Saya kurang suka pedas, sehingga dua jenis sambal dari penjual mi ayam, yakni sambal buatannya sendiri dan sambal saset, tak saya manfaatkan. Hanya ketika yakin perut kuat dan tahu level kepedasannya saya berani ambil sambal.
Makin banyak orang menyukai pedas itu sudah jamak. Tetapi ketika mendapati sambal saset, saya pun membatin sejak kapan sambal saset dijual eceran? Saya menduga sejak awal 2000-an, terutama untuk Del Monte, Heinz, ABC, dan seterusnya.
Sebelumnya sambal saset hanya tersedia di kedai cepat saji untuk pesanan baper (bawa pergi; take away). Untuk “mampat” (makan di tempat; dine-in), misalnya di KFC, dulu pengudap tinggal memompa saus cabai dan saus tomat dari dispenser. Lalu kedua saus itu dibatasi, bahkan bubuk lada hanya diberikan jika pengudap memintanya.
========
Soal Singkat: Menurut teks tentang sambal saset, sejak kapan penulis menduga sambal saset mulai dijual eceran?

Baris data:
========
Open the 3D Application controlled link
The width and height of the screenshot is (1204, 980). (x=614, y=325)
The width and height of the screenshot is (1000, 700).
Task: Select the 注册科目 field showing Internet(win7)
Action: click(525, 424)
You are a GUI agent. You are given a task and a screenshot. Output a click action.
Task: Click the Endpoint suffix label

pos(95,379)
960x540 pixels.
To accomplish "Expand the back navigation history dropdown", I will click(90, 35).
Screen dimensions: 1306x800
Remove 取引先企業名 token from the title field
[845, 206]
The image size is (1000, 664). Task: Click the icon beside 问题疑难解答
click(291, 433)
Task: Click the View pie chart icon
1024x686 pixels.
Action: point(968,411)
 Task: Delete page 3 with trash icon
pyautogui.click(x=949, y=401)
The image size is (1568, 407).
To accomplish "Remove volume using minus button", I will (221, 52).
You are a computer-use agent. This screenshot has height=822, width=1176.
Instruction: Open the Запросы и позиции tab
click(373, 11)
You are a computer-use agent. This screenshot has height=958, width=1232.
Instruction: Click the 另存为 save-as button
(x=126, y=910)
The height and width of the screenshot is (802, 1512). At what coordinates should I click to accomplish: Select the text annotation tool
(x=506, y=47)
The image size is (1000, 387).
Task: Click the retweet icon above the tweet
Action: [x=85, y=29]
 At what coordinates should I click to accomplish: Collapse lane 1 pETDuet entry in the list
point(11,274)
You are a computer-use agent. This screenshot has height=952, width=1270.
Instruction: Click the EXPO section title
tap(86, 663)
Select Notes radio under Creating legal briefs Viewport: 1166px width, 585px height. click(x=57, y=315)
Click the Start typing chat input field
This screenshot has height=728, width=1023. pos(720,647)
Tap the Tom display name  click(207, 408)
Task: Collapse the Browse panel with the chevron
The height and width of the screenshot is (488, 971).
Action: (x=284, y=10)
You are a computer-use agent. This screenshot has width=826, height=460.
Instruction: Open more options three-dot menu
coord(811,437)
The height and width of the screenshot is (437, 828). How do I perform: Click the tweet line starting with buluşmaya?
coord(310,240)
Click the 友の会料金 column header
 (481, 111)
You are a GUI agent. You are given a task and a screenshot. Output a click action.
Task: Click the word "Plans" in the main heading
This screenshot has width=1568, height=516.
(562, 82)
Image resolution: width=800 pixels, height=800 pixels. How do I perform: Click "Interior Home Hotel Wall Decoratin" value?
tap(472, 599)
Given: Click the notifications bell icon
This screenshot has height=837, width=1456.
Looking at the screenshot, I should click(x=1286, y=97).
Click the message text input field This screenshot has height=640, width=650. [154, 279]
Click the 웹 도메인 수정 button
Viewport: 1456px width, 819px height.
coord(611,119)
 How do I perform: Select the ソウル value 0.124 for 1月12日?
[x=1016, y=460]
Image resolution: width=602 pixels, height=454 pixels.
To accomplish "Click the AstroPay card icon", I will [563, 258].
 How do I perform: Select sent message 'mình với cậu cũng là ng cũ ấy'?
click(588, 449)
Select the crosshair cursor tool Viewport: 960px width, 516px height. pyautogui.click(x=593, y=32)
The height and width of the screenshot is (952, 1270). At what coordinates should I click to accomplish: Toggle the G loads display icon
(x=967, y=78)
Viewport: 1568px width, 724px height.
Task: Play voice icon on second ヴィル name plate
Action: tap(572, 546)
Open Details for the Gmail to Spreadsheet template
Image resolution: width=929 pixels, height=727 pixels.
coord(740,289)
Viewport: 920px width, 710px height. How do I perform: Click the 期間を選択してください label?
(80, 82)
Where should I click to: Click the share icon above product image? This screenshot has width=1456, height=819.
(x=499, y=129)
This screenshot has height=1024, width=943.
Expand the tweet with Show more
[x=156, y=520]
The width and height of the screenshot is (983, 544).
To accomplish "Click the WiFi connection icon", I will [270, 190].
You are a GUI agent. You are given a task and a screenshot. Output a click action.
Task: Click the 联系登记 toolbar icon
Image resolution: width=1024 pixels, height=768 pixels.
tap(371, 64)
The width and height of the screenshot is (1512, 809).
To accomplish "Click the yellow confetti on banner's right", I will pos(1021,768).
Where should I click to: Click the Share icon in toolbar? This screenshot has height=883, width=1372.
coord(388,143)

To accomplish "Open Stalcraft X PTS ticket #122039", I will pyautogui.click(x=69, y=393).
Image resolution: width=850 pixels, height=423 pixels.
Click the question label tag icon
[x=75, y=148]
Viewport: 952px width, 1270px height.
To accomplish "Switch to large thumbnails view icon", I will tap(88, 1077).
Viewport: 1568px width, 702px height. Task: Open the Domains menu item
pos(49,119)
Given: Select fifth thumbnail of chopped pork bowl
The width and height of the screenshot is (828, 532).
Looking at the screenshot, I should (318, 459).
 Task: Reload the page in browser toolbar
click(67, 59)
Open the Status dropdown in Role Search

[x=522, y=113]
========
Jawaban Latihan: Sejak awal 2000-an.